コンピテンシーを使った
重要ポスト後継者計画

 最近では、欧米を中心に、さらに進んだコンピテンシーの活用が進んでいる。その1つに、コンピテンシーを使った重要ポスト(職務)の後継者計画がある。この方法では、まず、そのポストに求められる戦略的な役割を詳細に分析し、コンピテンシーモデルを含む人材要件を作る。

 そして、人材要件に対して、候補者の評価(アセスメント)を実施する。需要(人材要件)と供給(候補者)のギャップを見るわけである。その結果を元に、最適な後継者を特定したり、能力開発プランを策定したり、時には外部採用を決断する。それなりにお金と労力がかかるが、重要ポストの後継者選びの成否が業績に与える影響を考えると、費用対効果は十分あるというのが企業側の判断である。残念ながら、日本企業でここまでの取り組みをしているところは、極めて少ない。

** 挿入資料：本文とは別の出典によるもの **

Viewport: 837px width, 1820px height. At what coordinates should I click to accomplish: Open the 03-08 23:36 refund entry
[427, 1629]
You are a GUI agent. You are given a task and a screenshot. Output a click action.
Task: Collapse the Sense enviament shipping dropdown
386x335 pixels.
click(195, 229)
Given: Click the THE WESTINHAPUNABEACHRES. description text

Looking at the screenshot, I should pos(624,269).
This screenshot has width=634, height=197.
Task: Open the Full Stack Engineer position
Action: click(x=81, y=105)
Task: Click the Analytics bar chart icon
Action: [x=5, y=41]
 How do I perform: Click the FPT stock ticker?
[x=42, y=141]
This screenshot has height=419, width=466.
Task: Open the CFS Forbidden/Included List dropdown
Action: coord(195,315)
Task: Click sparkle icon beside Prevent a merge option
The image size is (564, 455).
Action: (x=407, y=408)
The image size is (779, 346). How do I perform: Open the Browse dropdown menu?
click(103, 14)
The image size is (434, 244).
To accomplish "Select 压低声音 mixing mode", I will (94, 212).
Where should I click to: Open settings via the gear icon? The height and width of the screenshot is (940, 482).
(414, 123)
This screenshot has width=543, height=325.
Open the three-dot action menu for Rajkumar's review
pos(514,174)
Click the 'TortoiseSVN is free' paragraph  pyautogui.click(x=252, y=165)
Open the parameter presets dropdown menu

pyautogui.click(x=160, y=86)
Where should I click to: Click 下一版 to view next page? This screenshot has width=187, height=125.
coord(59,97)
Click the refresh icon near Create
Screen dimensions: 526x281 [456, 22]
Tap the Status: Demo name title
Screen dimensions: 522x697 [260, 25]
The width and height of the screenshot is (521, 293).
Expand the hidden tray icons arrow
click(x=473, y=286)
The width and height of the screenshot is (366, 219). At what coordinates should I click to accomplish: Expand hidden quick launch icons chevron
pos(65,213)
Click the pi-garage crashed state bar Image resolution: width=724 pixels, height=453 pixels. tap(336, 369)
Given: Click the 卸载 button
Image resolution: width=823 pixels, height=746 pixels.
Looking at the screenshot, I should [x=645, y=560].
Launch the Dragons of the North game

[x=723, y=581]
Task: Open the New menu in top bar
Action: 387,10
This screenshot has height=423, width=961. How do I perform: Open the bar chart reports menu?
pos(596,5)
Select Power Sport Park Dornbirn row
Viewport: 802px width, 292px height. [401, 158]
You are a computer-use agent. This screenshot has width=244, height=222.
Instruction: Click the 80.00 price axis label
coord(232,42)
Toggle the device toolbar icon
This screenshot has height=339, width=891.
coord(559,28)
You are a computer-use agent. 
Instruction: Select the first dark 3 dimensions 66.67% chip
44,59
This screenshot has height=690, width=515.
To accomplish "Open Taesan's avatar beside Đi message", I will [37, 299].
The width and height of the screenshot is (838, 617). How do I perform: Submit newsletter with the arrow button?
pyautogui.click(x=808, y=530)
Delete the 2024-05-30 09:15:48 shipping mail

 職能型の人事制度を取ってきた日本企業にとって、コンピテンシーは似て非なる概念で、また欧米で発展してきたこともあり、ある種のアレルギーがある。また、かつてのコンピテンシーブームの時に、不十分な形で導入して、成果をあげられなかった企業には、そのトラウマもある。

 しかし、「人」と「仕事(職務)」に対して、同じグローバル共通のモノサシ・ツールを適用すれば、世界中の人、仕事に対して、最適な人材配置や、育成、採用を大きく進めることができる。ITの進化により、最近では非常に使い勝手の良い人材情報システムが利用可能となっているが、グローバル共通のモノサシ・ツールとセットで構築することにより、人材マネジメントをさらに加速できる。多くの日本企業にとって、本格的にグローバル人材マネジメントに取組むべきタイミングだと言えよう。

 人材能力の可視化について、今回は「コンピテンシー」について紹介してきた。人材は奥の深い領域で、これ以外にも有効な切り口が存在する。それらについては、次回以降、ご紹介したい。